**MATERIAL FOR THE TASK**
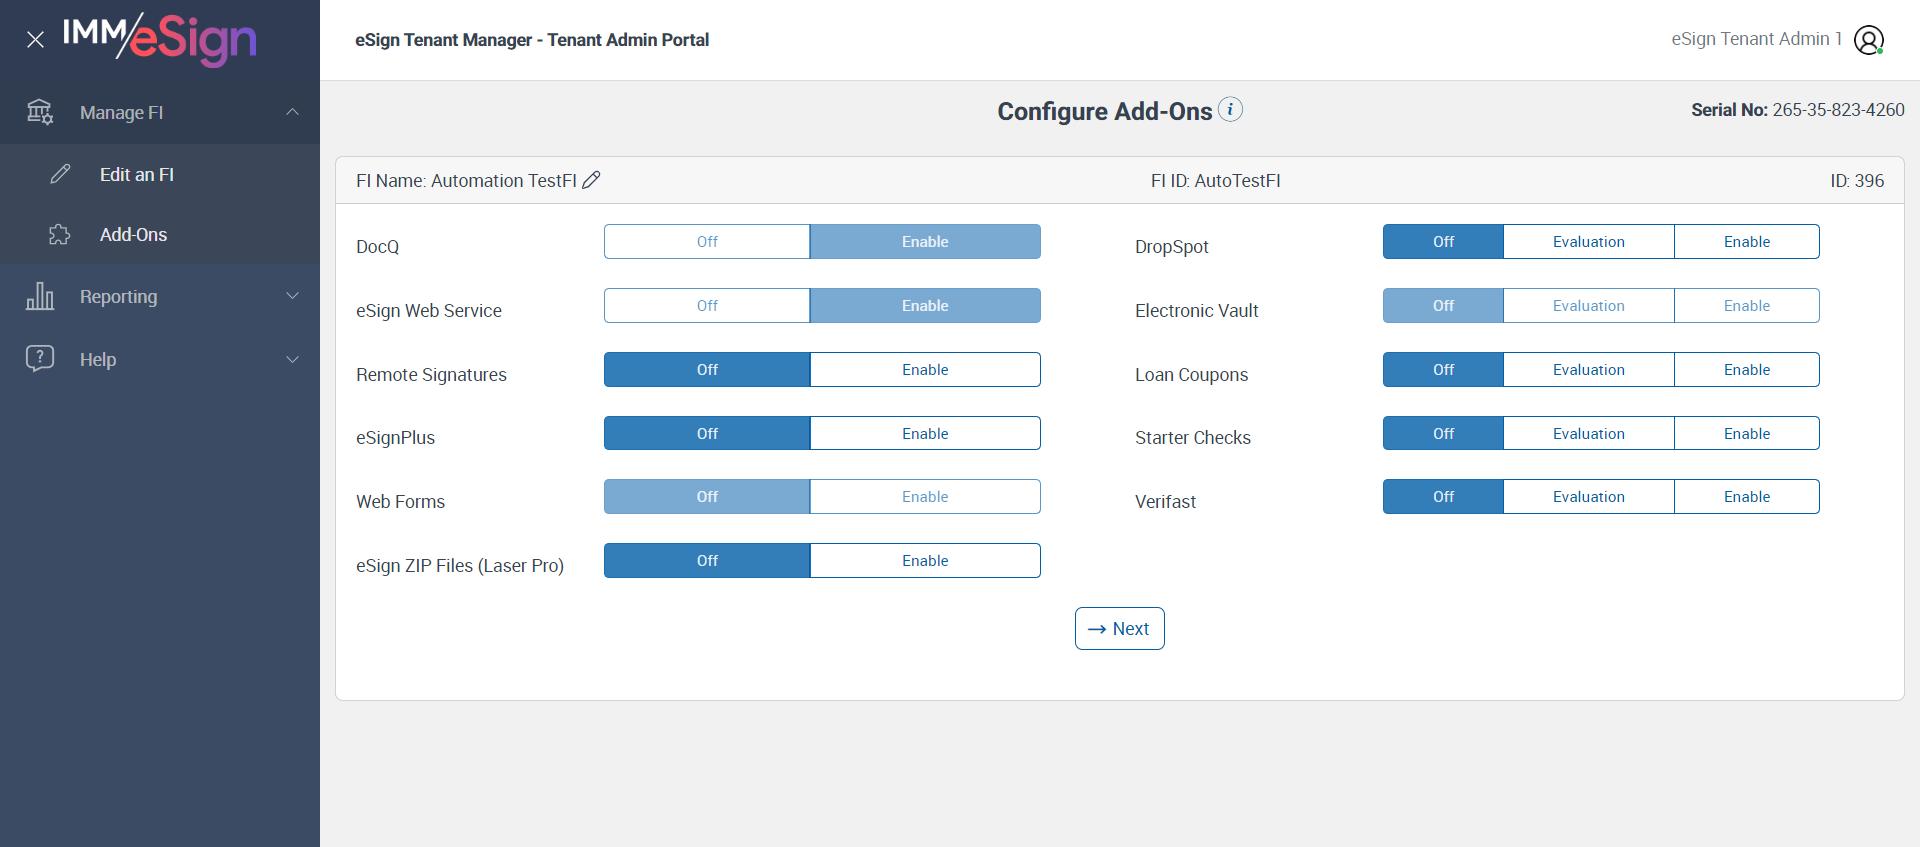The image size is (1920, 847).
Task: Expand the Reporting menu chevron
Action: (292, 296)
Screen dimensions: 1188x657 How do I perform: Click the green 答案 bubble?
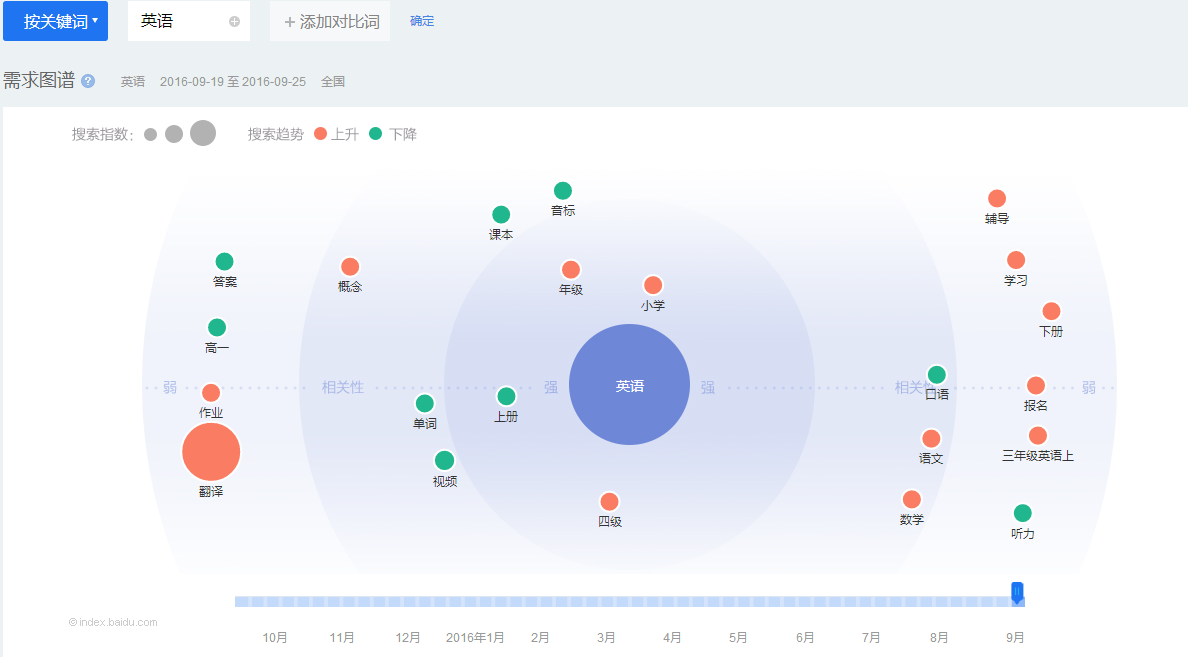pos(224,262)
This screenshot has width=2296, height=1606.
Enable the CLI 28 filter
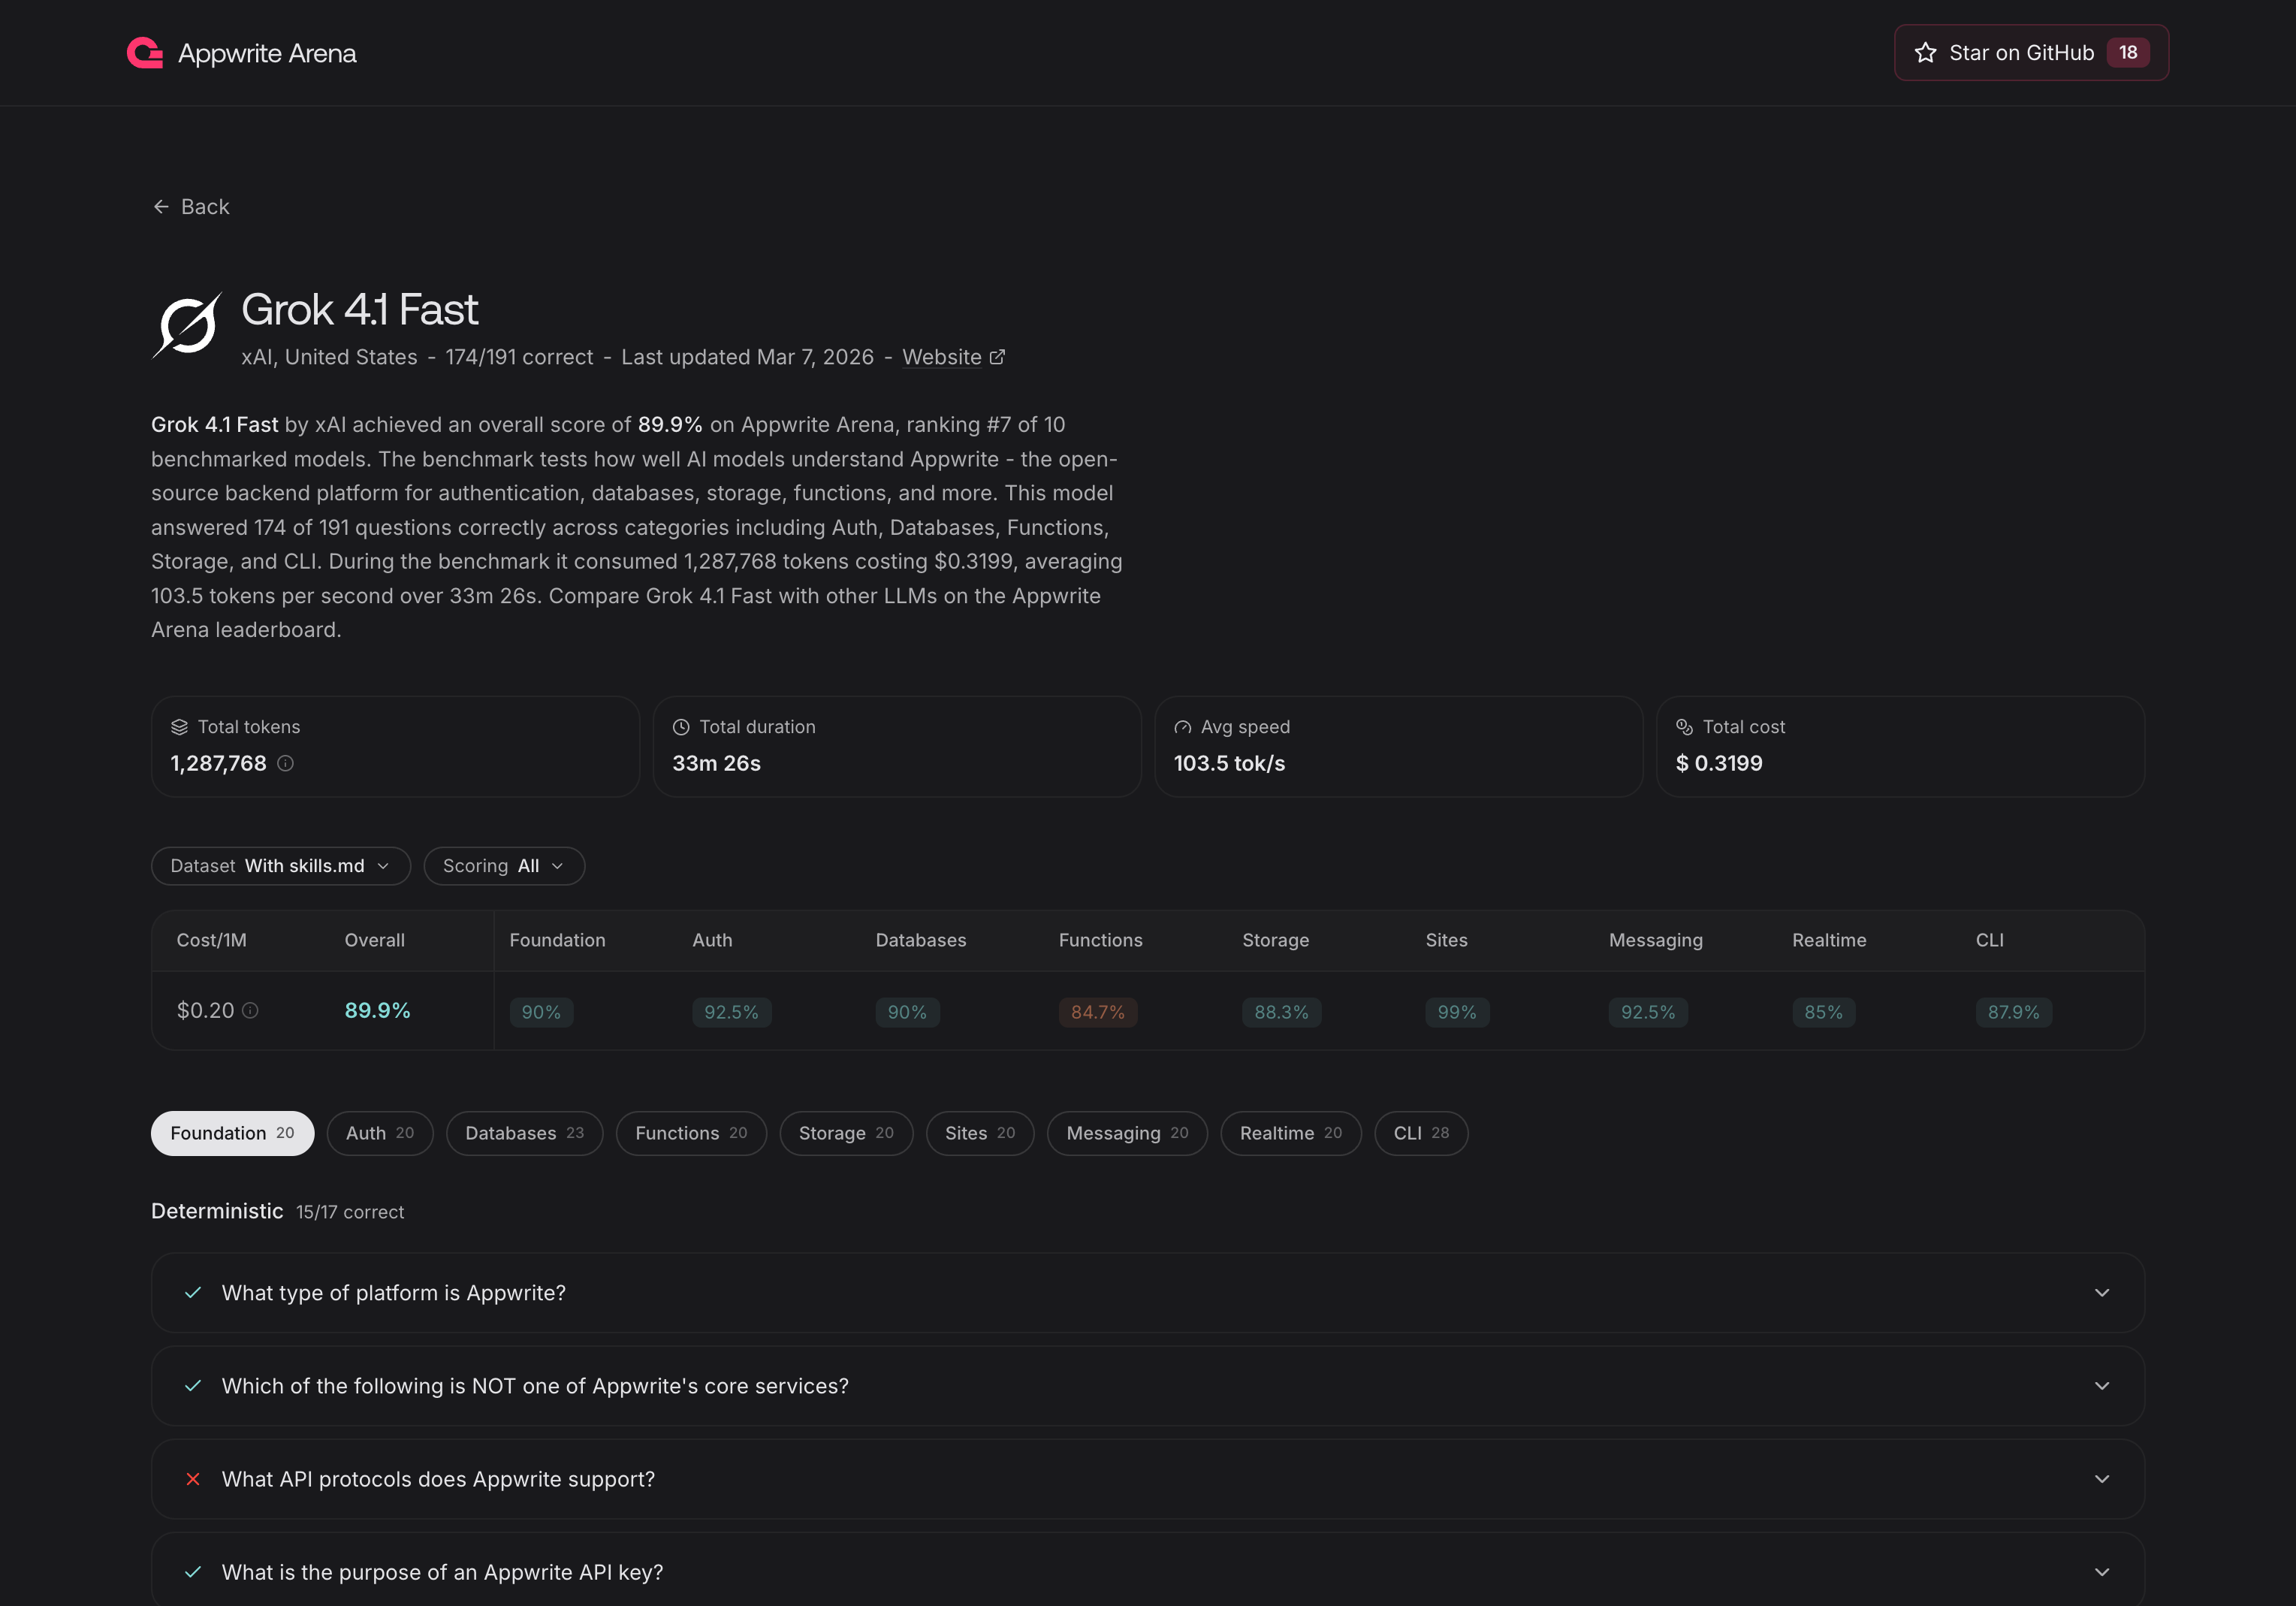1421,1133
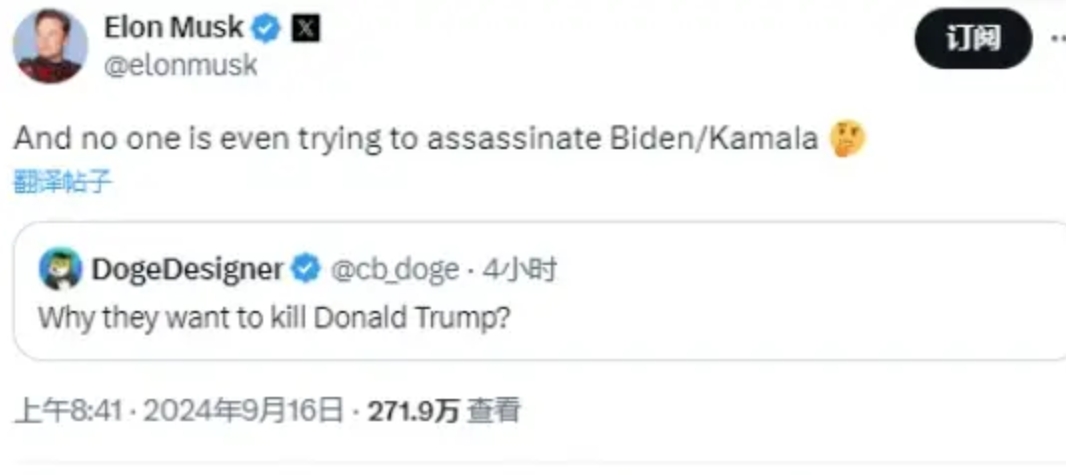Click the thinking face emoji in the tweet

point(848,139)
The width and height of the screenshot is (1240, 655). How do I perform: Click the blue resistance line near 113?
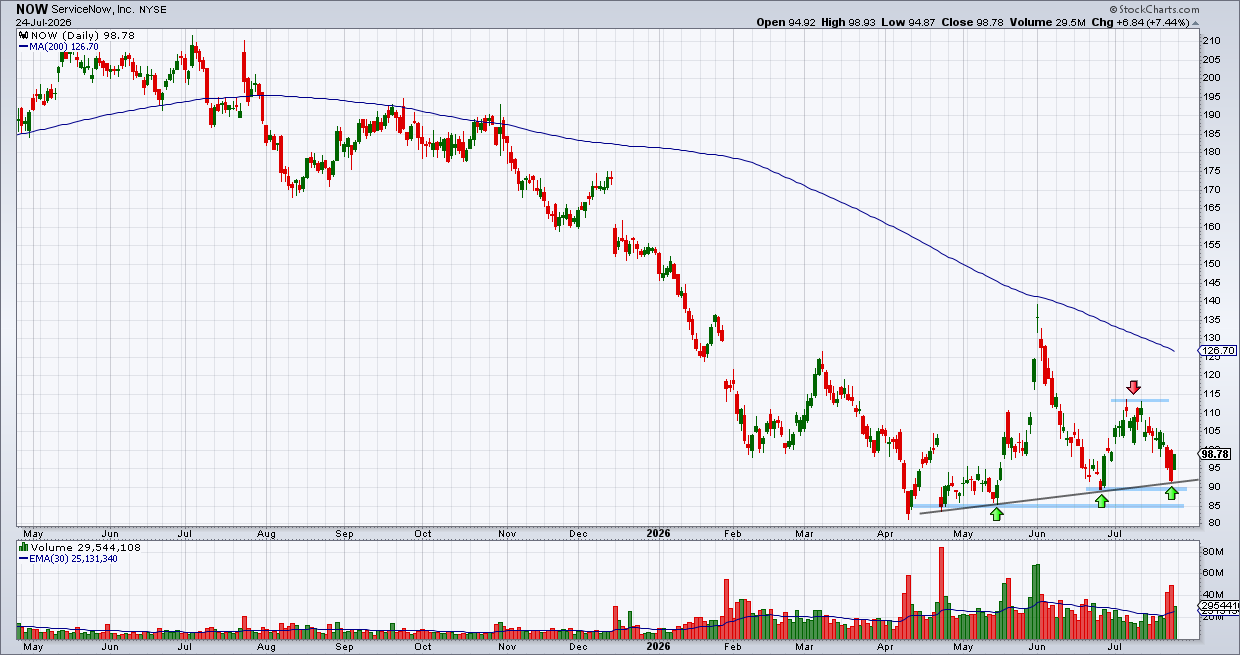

**TASK INSTRUCTIONS**
State the count of lines above containing the string "width", and add nothing to it.

**RESULT**
2